* [WORK REQUIRED]
Within the listing that follows, reproduce exactly the lines starting at the line with "Task: Go back with the Back button" and ending at the line with "Task: Click the QR code icon button", inclusive, and only those. Pictures are dropped.

* [SUPPLIED INFORMATION]
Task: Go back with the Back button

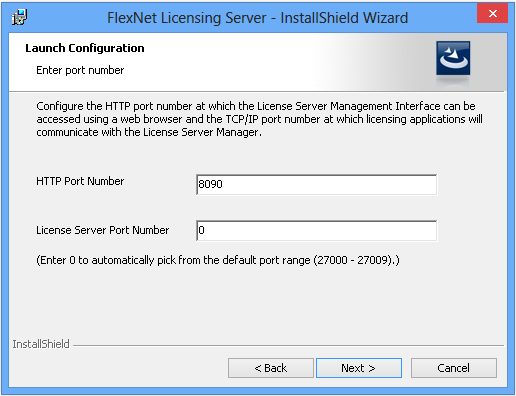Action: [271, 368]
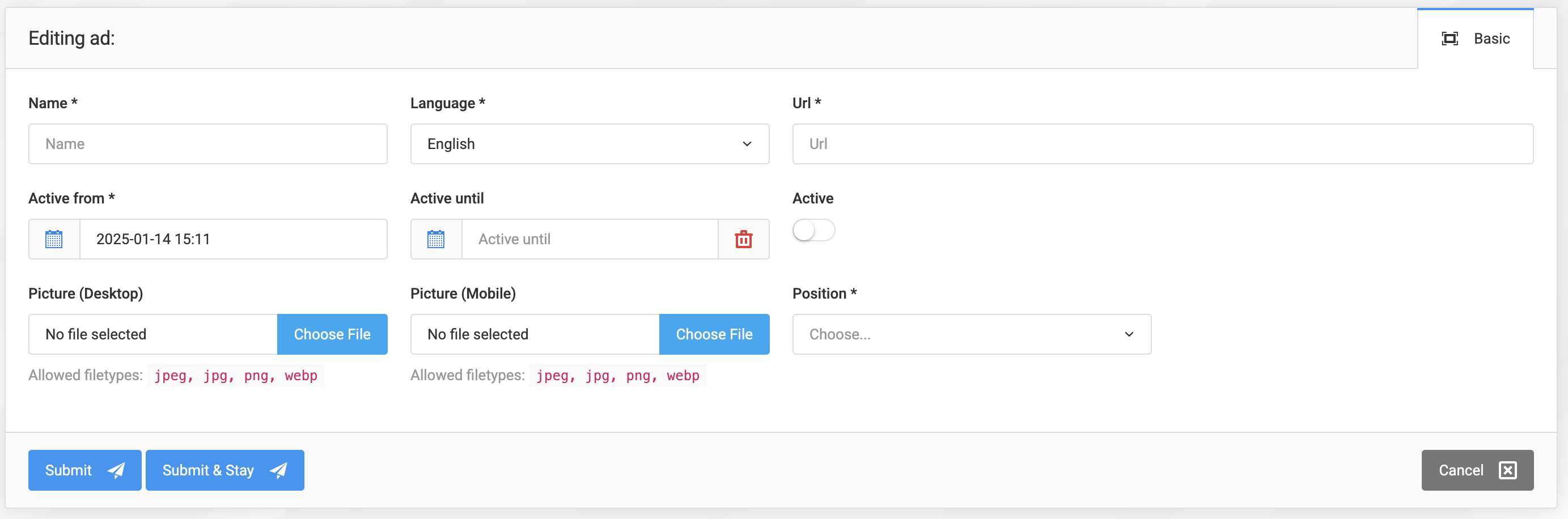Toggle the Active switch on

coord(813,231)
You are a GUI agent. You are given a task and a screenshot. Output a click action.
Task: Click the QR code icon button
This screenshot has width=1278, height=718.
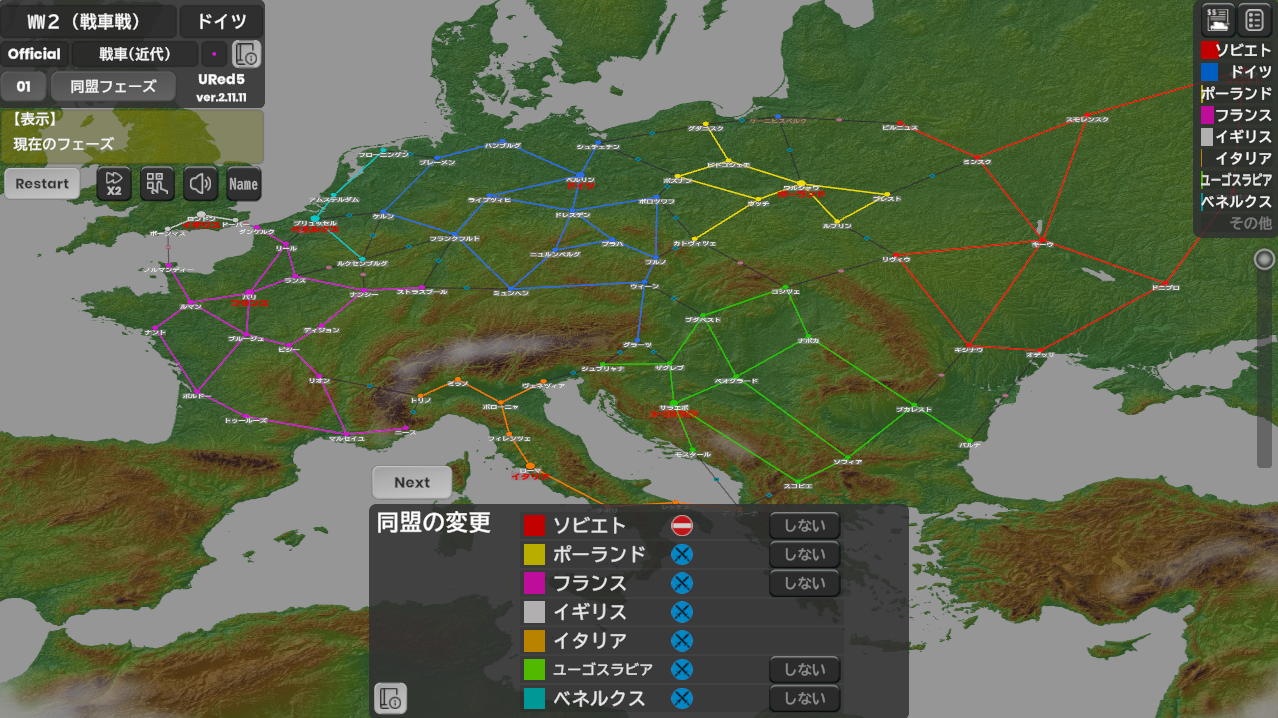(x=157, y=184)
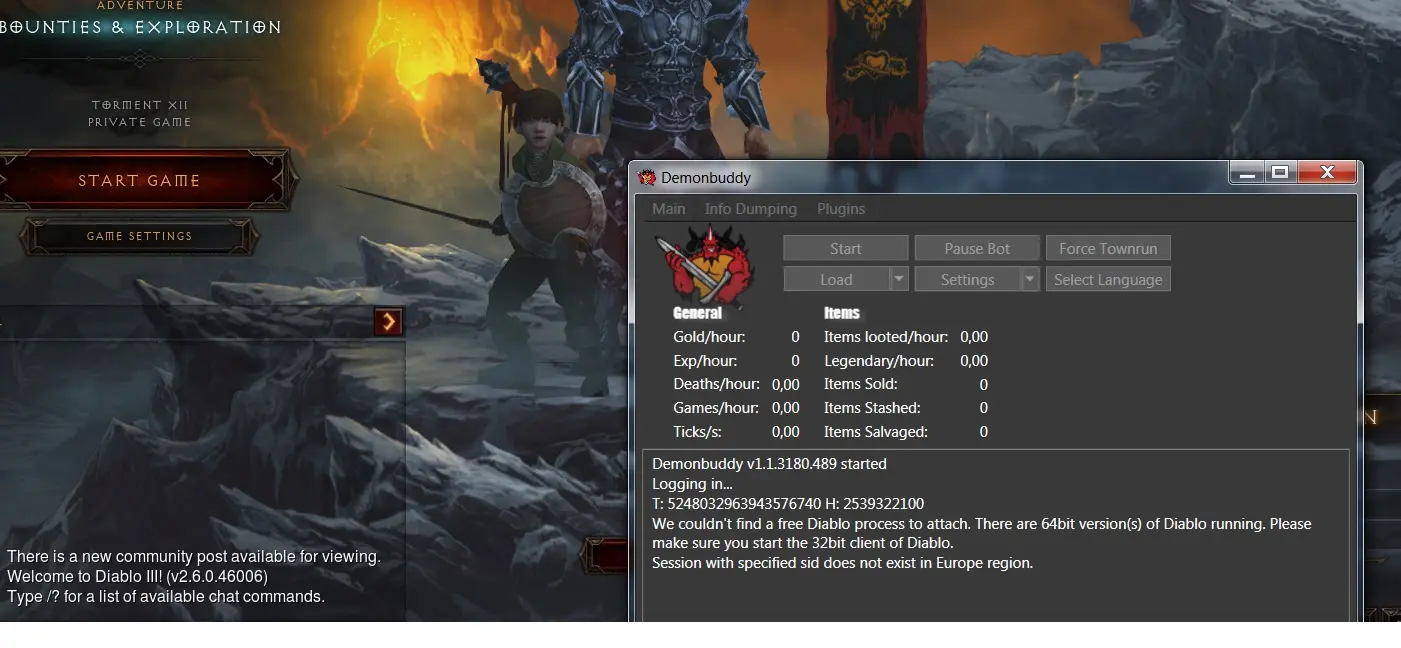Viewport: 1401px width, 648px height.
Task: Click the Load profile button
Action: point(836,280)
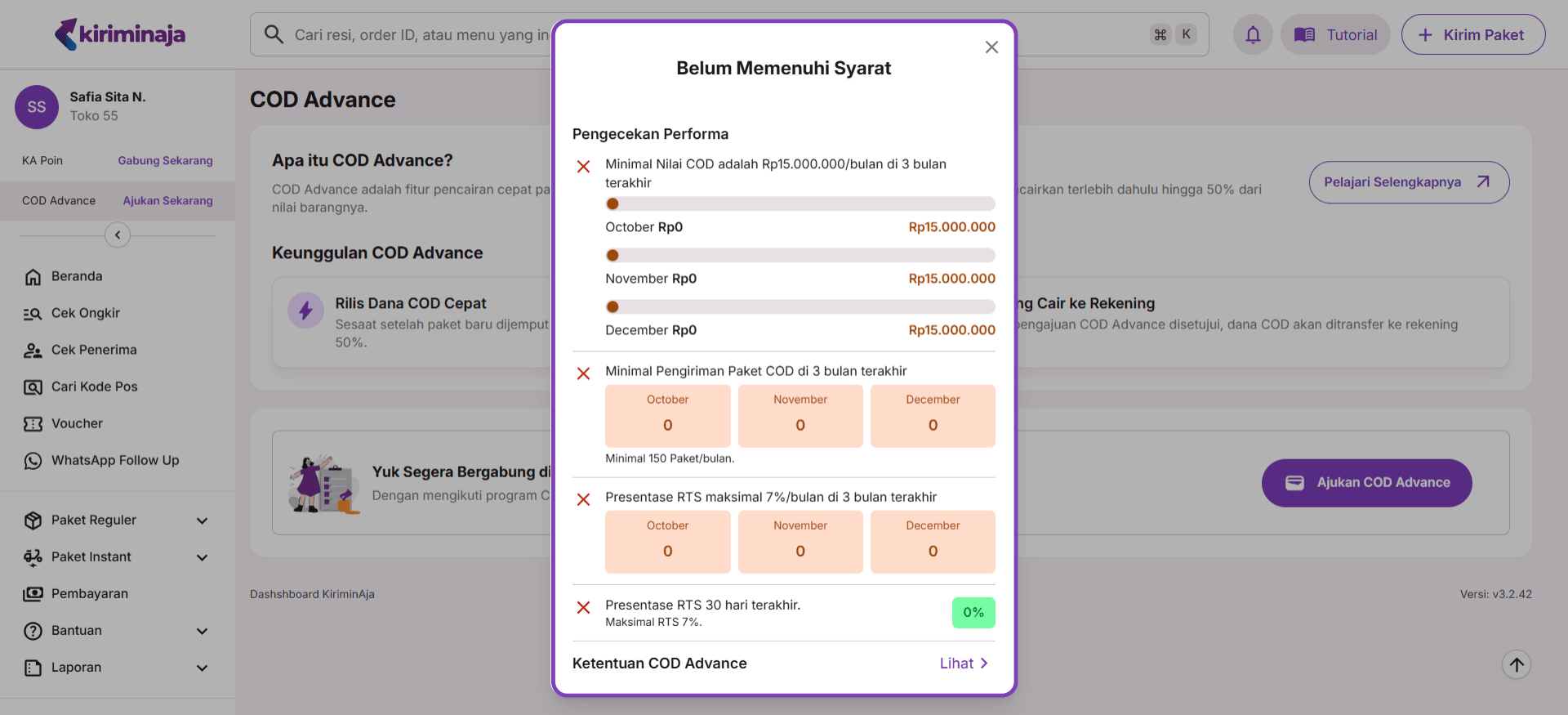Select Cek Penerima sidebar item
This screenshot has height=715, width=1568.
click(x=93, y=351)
* * *
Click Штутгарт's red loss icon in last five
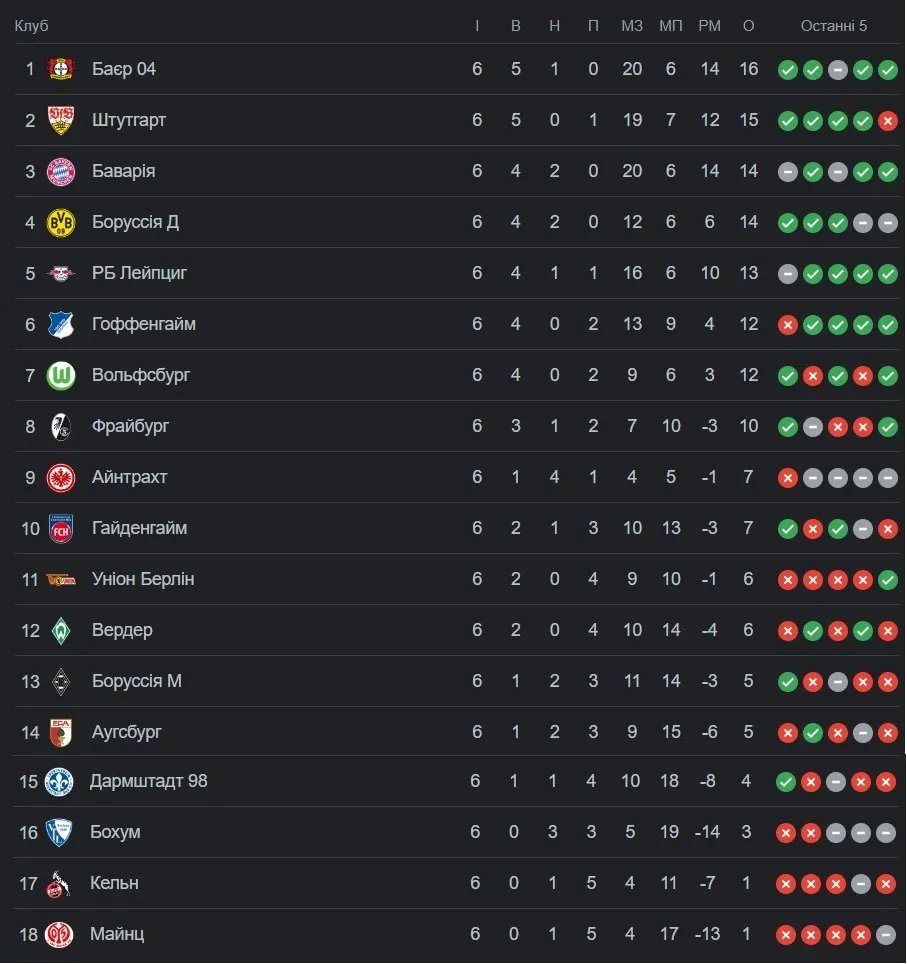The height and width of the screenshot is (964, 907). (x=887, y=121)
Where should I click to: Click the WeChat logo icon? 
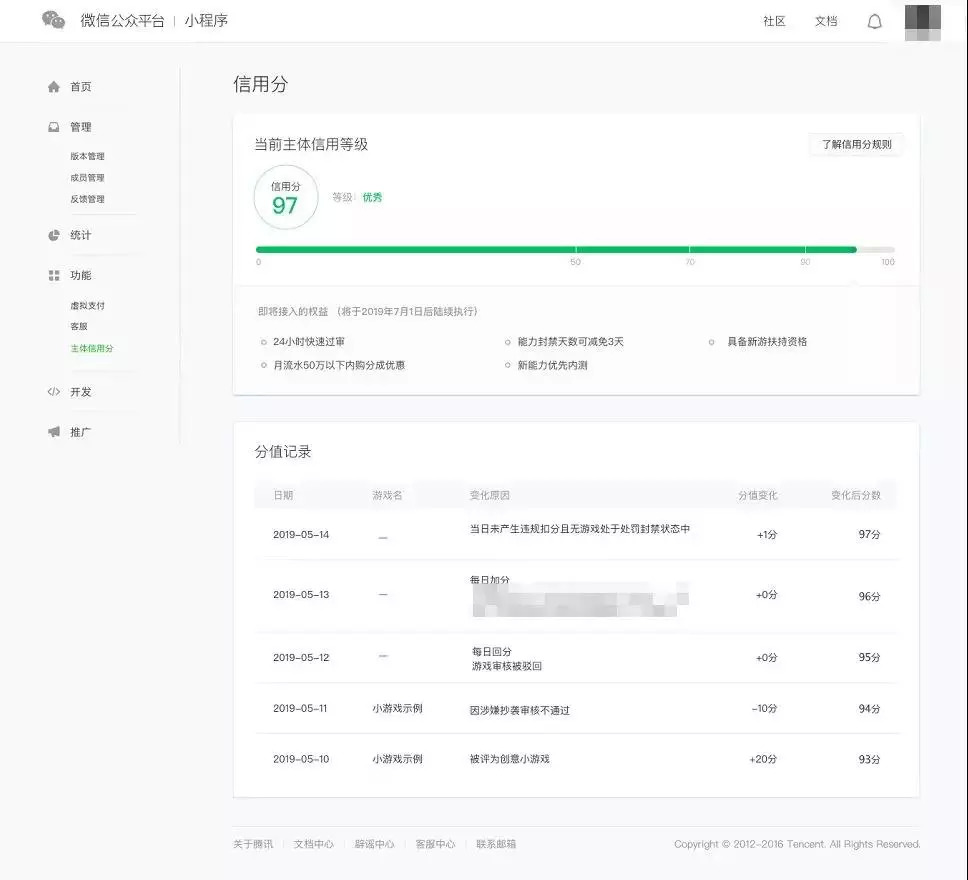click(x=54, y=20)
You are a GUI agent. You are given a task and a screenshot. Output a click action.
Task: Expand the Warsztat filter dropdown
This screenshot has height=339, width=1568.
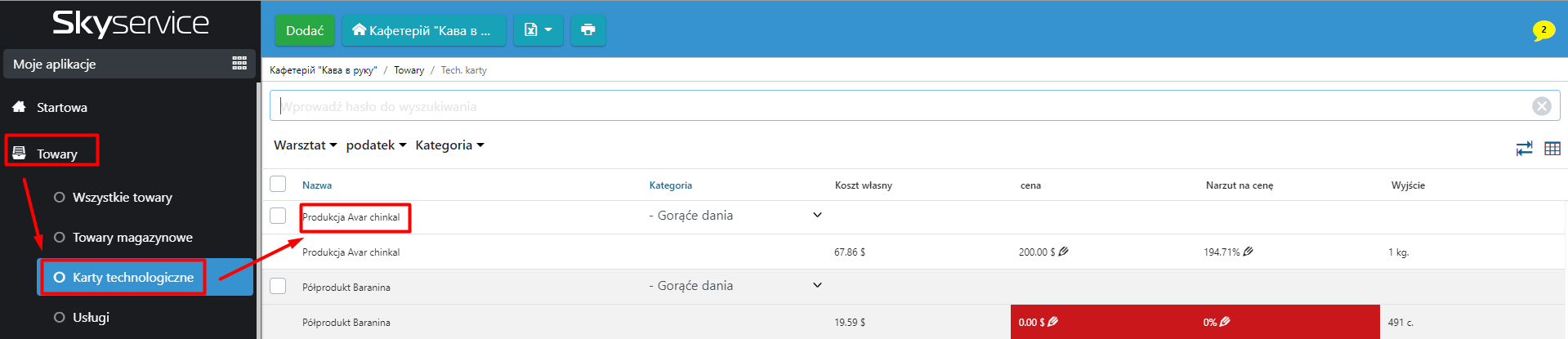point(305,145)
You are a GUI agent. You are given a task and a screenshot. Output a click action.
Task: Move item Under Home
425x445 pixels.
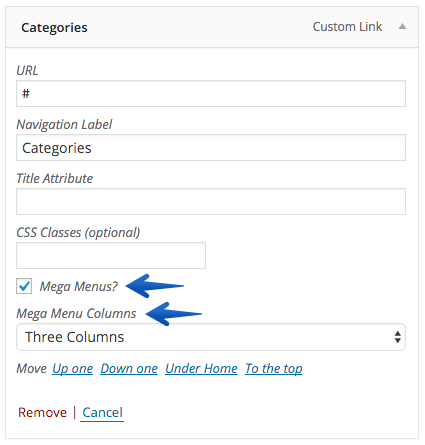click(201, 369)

* [RESPONSE TO THIS TASK]
Task: Go back with the Back button

Action: [271, 368]
Toggle the Active switch on

coord(813,231)
You are a GUI agent. You are given a task and a screenshot. Output a click action.
Task: Click the QR code icon button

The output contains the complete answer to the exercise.